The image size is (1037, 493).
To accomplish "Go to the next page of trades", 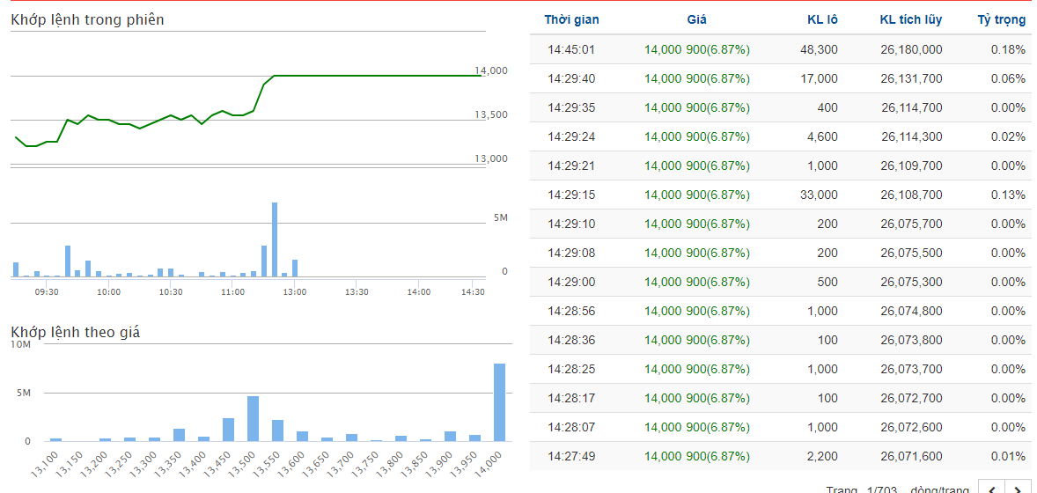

--

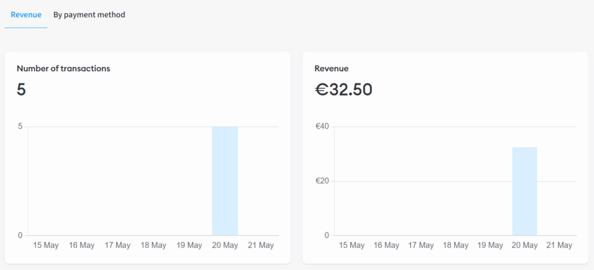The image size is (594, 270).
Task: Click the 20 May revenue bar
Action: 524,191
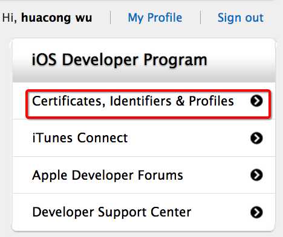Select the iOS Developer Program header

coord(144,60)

◆ **DIRECTIONS FOR THIS TASK**
Your reply is to be an exact repeat of the listing above from the line holding "The image size is (1037, 493)." down to the line holding "to the next", ends included, pictures excluded.

◆ **RESULT OF THE TASK**
The image size is (1037, 493).
To accomplish "Go to the next page of trades", 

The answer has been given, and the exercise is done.